Another toxicity that’s quite common is fatigue. Some patients notice more fatigue than others, and it probably is more common in patients who are more heavily pretreated and are older patients, where fatigue is already a bigger issue. If the fatigue is bothering the activities of daily living for a patient, you can dose reduce and then dose escalate again if they’re much better. But I found that dose reducing can really help with management of that fatigue. A small number of patients will get GI complaints, a little bit increase in loose stools. It’s not serious. You don’t have a grade 3 diarrhea, for example. It’s very mild. Nausea is really uncommon. I don’t really see nausea from these medications ever. Rash is also extremely uncommon. I really haven’t seen rash from the drugs either.

One thing I make a point to tell my patients about is alopecia. Grade 1/2 alopecia was seen in about one-third of patients who received palbociclib and ribociclib. Mostly it’s grade 1 with a little thinning of the hair. That’s more than what you would see with an aromatase inhibitor, for example. But occasionally, patients have enough hair loss where they want to wear a head covering like a wig. So, I do tell them that this can happen. I’ve actually used minoxidil successfully in patients who had significant hair loss. They use the minoxidil and they have significant filling in of their hair. And one of our colleagues who’s in dermatology has been looking at this at Memorial Sloan Kettering Cancer Center and also has said that a lot of times patients’ hair loss related to these oral medications can be alleviated with the use of these oral drugs like minoxidil. So, that’s importunate as well.

Ribociclib has a couple of toxicities that are quite mild, but it’s important to know about them. And they’re really issues early on in the course of therapy like the neutropenia is, and that is a prolongation of the QTc interval.
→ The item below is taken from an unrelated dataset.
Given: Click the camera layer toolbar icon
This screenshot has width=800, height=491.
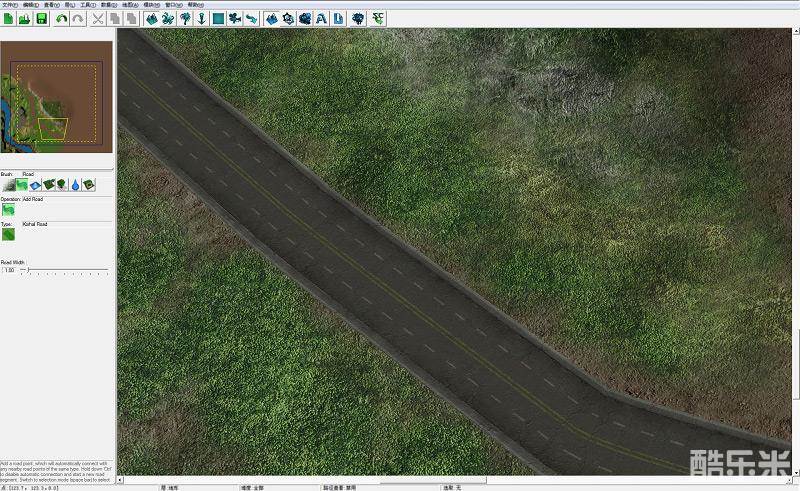Looking at the screenshot, I should (x=234, y=18).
We don’t believe that QTc interval is prolonged with palbociclib, although you still want to avoid concomitant administration with agents that cause significant problems with QTc. But for ribociclib, there does appear to be an issue, so you want to screen initially, look for the QTc, and not give it to patients who already have a long QTc. You want to avoid concomitant administration of QTc prolonging agents. And then the label requests that you check an EKG day 14 or day 15 in cycle 1, as well as at baseline, and then at day 28 to make sure you aren’t prolonging the QTc interval. If you are, you should stop the drug and dose reduce or discontinue the drug depending on the seriousness of the toxicity.

Of note, in the study that evaluated ribociclib in the first-line setting, MONALEESA, the risk of QTc prolongation was quite small, so it was very, very rare. And there is an ongoing study called COMPLEEMENT that is looking at QTc to get a better idea of what the real-world aspect of this is. Liver function tests, the AST and ALT, can be increased with ribociclib, and those are also followed in the first 2 months more closely than over time. And dose reduction improves the situation. If you have an increase in bilirubin, which is extraordinarily rare, the label asks that you stop the drug.